TRECHO DO DOCUMENTO »
'''

STAR WARS E A BANALIZAÇÃO DO MAL

STAR WARS E A BANALIZAÇÃO DO MAL

Frente a retomada do debate que circula a memória criada e popularizada acerca das famílias nazistas durante Segunda Guerra Mundial e os impasses epistêmicos. Estes que nos levam a questionar a culpa que os soldados nazistas carregam quanto a série de genocídios cometidos durante o Holocausto, torna-se cada vez mais necessário pontuar certos questionamentos.

Sem fugir das densas bibliografias e documentários acerca do Nazismo durante a Segunda Guerra, este texto visa promover diálogos entre a cultura pop, em especial, o cinema, como forma de construir e desconstruir debates sobre o genocídio e seus agentes humanos, para além das instituições. Na popular saga Star Wars de George Lucas, podemos perceber traços de fenômenos históricos que ainda assolam a humanidade em uma obra de ficção científica futurista.

A partir da lógica da “Banalidade do Mal” de Hannah Arendt e pontuando as referências semióticas do cinema nazista de Leni Riefenstahl (1902 – 2003) com a forma do diretor representar o Império na saga. A ideia parte da crítica de George Lucas ao nazismo na primeira trilogia e da pergunta que perpassa a mente de todo e qualquer fã de Star Wars: Anakin Skywalker merece “perdão” pelos genocídios cometidos quando sucumbiu ao lado negro da força?

'''

MATERIAL FORNECIDO »
'''

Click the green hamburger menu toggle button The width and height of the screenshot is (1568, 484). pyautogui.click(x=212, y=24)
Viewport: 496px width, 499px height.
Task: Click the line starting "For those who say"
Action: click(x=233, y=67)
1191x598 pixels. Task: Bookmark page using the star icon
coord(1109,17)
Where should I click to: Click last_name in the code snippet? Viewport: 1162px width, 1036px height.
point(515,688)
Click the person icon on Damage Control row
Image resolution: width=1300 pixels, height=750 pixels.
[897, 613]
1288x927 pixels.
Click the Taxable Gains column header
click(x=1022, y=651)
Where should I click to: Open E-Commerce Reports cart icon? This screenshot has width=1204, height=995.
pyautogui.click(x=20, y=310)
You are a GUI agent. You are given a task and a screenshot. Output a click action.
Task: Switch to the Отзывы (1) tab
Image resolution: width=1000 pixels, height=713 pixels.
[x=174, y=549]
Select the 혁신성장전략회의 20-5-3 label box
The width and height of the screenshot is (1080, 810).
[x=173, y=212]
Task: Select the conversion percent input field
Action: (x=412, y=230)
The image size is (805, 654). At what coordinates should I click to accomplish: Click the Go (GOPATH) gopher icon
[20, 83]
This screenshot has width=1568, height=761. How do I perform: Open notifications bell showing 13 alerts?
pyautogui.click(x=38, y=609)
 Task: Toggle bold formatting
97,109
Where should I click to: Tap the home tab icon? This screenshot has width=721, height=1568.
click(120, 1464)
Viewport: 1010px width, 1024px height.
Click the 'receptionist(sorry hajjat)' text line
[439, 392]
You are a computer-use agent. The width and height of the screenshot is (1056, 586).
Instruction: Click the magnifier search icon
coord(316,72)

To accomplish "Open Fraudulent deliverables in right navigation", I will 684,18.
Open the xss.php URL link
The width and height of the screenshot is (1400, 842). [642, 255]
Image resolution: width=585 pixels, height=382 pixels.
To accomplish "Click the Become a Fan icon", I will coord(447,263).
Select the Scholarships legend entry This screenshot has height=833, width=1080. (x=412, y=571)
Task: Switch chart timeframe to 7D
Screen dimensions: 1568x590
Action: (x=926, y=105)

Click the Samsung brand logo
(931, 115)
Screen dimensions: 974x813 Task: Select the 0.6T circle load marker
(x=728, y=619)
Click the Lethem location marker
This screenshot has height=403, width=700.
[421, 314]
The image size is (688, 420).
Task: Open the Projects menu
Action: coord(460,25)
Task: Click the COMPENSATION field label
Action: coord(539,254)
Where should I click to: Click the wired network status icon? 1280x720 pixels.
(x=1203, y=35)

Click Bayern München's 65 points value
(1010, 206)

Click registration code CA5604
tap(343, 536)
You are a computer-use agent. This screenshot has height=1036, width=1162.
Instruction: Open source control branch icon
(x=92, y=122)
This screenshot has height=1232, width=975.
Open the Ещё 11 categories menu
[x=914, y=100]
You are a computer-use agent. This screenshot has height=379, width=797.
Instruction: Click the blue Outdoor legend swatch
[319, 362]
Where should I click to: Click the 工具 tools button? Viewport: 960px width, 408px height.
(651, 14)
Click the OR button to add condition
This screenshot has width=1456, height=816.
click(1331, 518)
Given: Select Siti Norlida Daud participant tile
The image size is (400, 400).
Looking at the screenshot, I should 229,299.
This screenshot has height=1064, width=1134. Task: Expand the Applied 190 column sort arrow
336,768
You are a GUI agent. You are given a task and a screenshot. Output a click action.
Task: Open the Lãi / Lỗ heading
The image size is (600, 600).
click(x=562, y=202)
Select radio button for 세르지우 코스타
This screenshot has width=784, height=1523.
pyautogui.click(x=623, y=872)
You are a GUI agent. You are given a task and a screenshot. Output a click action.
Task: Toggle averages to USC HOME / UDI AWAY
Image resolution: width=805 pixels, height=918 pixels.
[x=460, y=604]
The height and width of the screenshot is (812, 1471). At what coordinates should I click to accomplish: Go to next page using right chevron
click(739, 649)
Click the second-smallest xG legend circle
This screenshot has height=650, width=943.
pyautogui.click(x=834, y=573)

'''

SEU OBJETIVO »
Por favor, dê continuidade ao texto sobre Star Wars e a banalização do mal a partir do ponto em que ele termina.

A RESPOSTA »
ZONAS DE INTERESSE EM UMA GALÁXIA MUITO DISTANTE 

Um dos trechos mais marcantes de “O Eichmann em Jerusalém – Um relato sobre a banalidade do mal” sem sobra de dúvidas é a descrição da autora Hannah Arendt do julgamento de Otto Adolf Eichmann, que ocupava a posição de SS-Obersturmbannführer na Alemanha Nazista e foi um dos principais responsáveis pelo Holocausto. Em 1961, a filósofa foi enviada para Jerusalém pela revista The New Yorker para realizar a cobertura do julgamento de Eichmann pelos crimes de guerra cometidos de 1941 a 1945.

Enquanto aguardava encarar a face de um “monstro”, Arendt foi surpreendida ao encontrar um senhor muito bem-educado de 55 anos, afinal, o julgamento só ocorreu 16 anos após o fim da Segunda Guerra Mundial. O homem pacífico parecia completamente distante da monstruosa concepção criada acerca dos nazistas, que se baseava unicamente nos atos abomináveis cometidos por eles durante o regime de Adolf Hitler.

“Eles sabiam, é claro, que teria sido realmente muito reconfortante acreditar que Eichmann era um monstro; se assim fosse, a acusação de Israel contra ele teria soçobrado ou, no mínimo, perdido todo interesse. (…) O problema com Eichmann era exatamente que muitos eram como ele, e muitos não eram nem pervertidos, nem sádicos, mas eram e ainda são terrível e assustadoramente normais”

(Arendt, p. 337, 1999)

Associar criminosos à lógica restritiva de “monstros” é nada mais do que banalizar o mal e torná-lo distante da humanidade, como se cometer crimes como o “genocídio” fosse algo completamente desassociado da ação e da capacidade humana a ponto de precisar ser vinculado a uma figura “sobre-humana” ou, até mesmo “não-humana”.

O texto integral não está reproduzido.